Start of Block
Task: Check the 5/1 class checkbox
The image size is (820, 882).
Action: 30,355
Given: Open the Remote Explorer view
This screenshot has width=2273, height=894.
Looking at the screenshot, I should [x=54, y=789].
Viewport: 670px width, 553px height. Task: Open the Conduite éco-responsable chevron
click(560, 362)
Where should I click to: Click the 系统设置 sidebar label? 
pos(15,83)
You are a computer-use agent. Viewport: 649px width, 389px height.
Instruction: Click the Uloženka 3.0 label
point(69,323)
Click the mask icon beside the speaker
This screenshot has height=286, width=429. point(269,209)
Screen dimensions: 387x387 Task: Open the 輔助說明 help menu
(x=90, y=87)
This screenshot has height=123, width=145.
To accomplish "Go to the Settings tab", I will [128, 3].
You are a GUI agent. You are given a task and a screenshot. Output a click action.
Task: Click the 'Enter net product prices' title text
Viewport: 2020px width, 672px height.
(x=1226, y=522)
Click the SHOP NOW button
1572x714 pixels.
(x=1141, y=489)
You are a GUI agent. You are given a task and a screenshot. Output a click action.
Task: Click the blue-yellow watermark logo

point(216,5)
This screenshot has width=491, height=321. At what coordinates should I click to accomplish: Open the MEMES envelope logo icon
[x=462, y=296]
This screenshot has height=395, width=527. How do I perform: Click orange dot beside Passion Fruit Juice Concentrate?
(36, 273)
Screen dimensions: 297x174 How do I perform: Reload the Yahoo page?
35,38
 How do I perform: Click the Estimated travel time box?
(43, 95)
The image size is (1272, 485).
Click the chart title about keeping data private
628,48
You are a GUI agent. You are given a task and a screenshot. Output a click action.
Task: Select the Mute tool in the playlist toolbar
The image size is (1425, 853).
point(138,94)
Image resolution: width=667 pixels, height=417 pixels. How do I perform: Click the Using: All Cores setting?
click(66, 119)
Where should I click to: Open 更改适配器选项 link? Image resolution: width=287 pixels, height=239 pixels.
End of Block
** Description of the task **
Your reply should contain each entry, copied without alteration.

** Answer for this exercise **
Task: Check the 5/1 class checkbox
The image size is (820, 882).
Action: 30,355
Given: Open the Remote Explorer view
This screenshot has width=2273, height=894.
Looking at the screenshot, I should [x=54, y=789].
Viewport: 670px width, 553px height. Task: Open the Conduite éco-responsable chevron
click(560, 362)
Where should I click to: Click the 系统设置 sidebar label? 
pos(15,83)
You are a computer-use agent. Viewport: 649px width, 389px height.
Instruction: Click the Uloženka 3.0 label
point(69,323)
Click the mask icon beside the speaker
This screenshot has height=286, width=429. point(269,209)
Screen dimensions: 387x387 Task: Open the 輔助說明 help menu
(x=90, y=87)
This screenshot has height=123, width=145.
To accomplish "Go to the Settings tab", I will [128, 3].
You are a GUI agent. You are given a task and a screenshot. Output a click action.
Task: Click the 'Enter net product prices' title text
Viewport: 2020px width, 672px height.
(x=1226, y=522)
Click the SHOP NOW button
1572x714 pixels.
(x=1141, y=489)
You are a GUI agent. You are given a task and a screenshot. Output a click action.
Task: Click the blue-yellow watermark logo

point(216,5)
This screenshot has width=491, height=321. At what coordinates should I click to accomplish: Open the MEMES envelope logo icon
[x=462, y=296]
This screenshot has height=395, width=527. How do I perform: Click orange dot beside Passion Fruit Juice Concentrate?
(36, 273)
Screen dimensions: 297x174 How do I perform: Reload the Yahoo page?
35,38
 How do I perform: Click the Estimated travel time box?
(43, 95)
The image size is (1272, 485).
Click the chart title about keeping data private
628,48
You are a GUI agent. You are given a task and a screenshot. Output a click action.
Task: Select the Mute tool in the playlist toolbar
The image size is (1425, 853).
point(138,94)
Image resolution: width=667 pixels, height=417 pixels. How do I perform: Click the Using: All Cores setting?
click(66, 119)
Where should I click to: Open 更改适配器选项 link? Image resolution: width=287 pixels, height=239 pixels.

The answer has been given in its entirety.